» Provided entries
= Beginning of Section =

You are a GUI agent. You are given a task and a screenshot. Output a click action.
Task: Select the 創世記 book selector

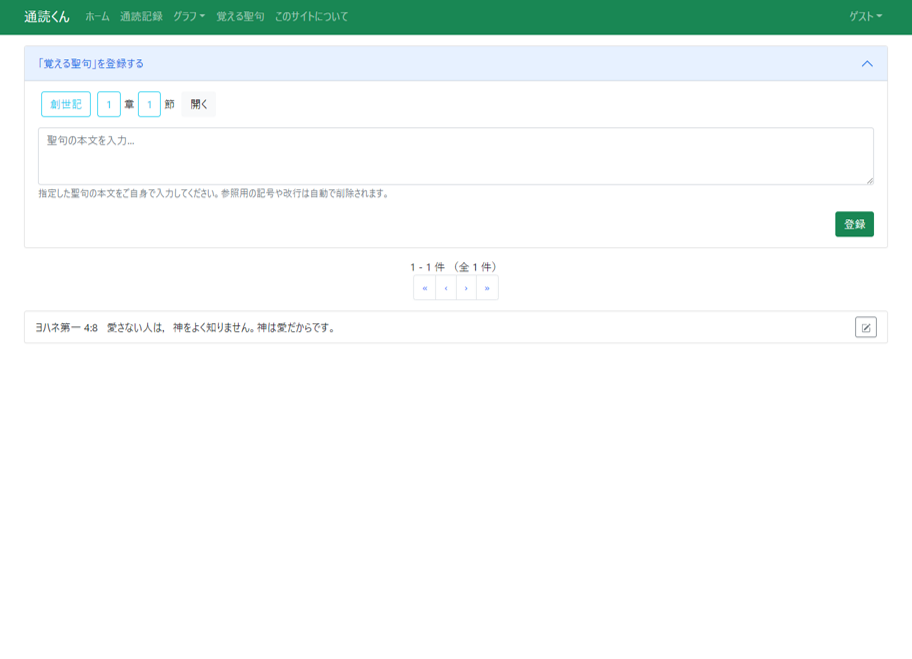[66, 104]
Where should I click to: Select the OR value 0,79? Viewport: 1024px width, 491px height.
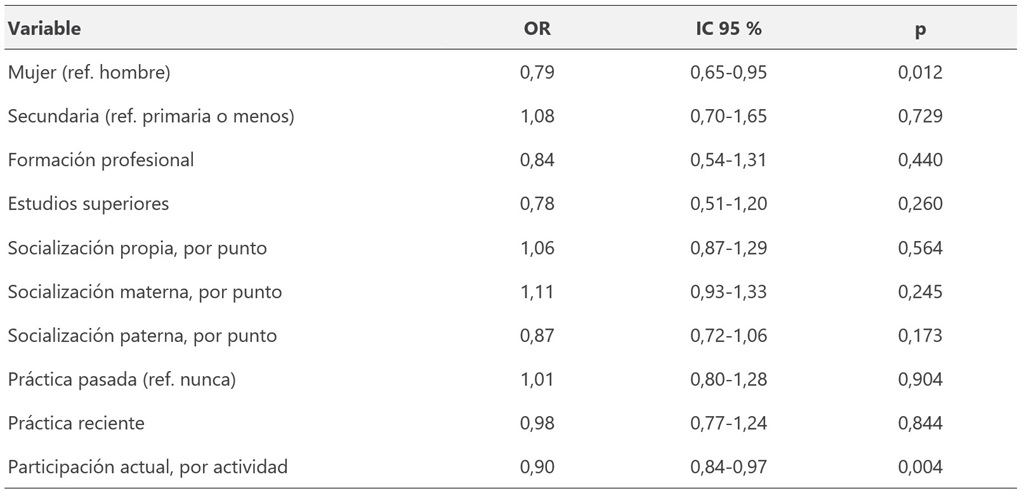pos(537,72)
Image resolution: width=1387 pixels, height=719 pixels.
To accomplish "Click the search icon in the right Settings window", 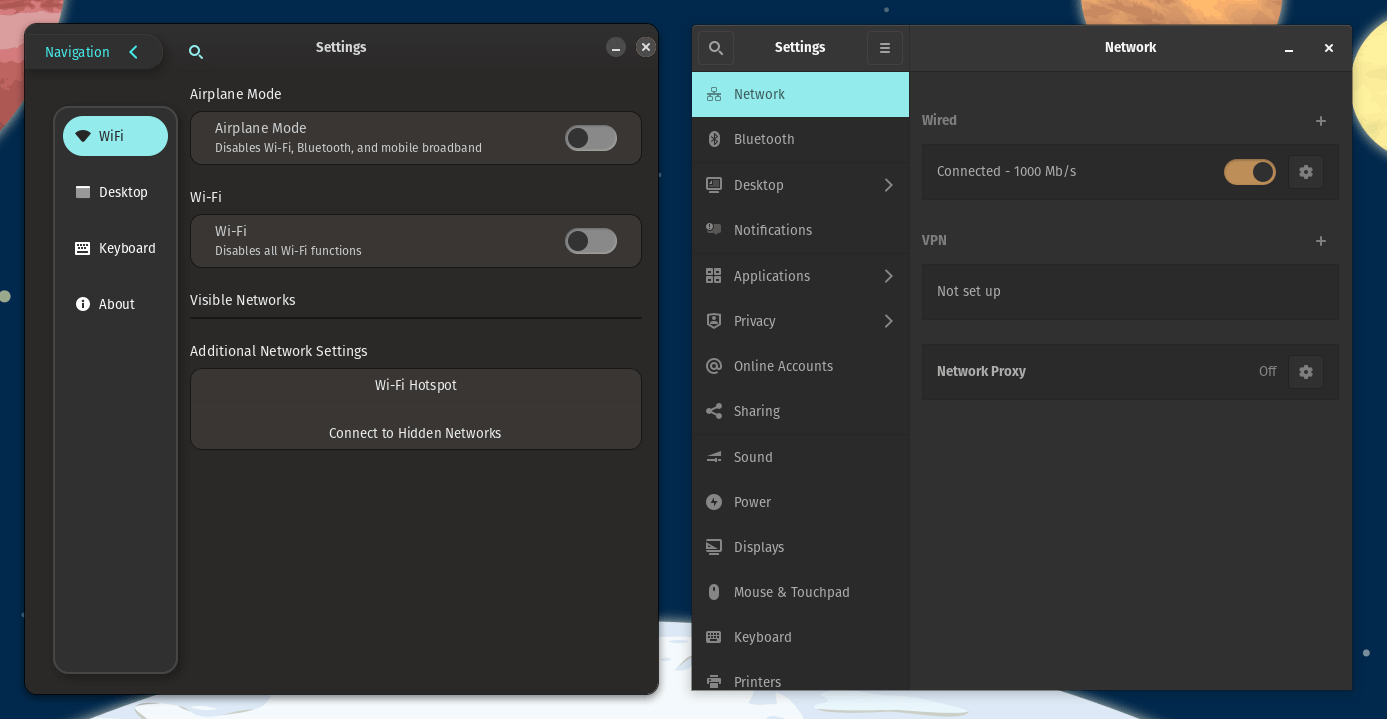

= End of Section =

» Exercise description
Without including any pictures, copy every line above exactly.

» Task output
You are a GUI agent. You are given a task and a screenshot. Output a click action.
Task: Select the 創世記 book selector

[66, 104]
Where should I click to: Select the OR value 0,79? Viewport: 1024px width, 491px height.
pos(537,72)
Image resolution: width=1387 pixels, height=719 pixels.
To accomplish "Click the search icon in the right Settings window", 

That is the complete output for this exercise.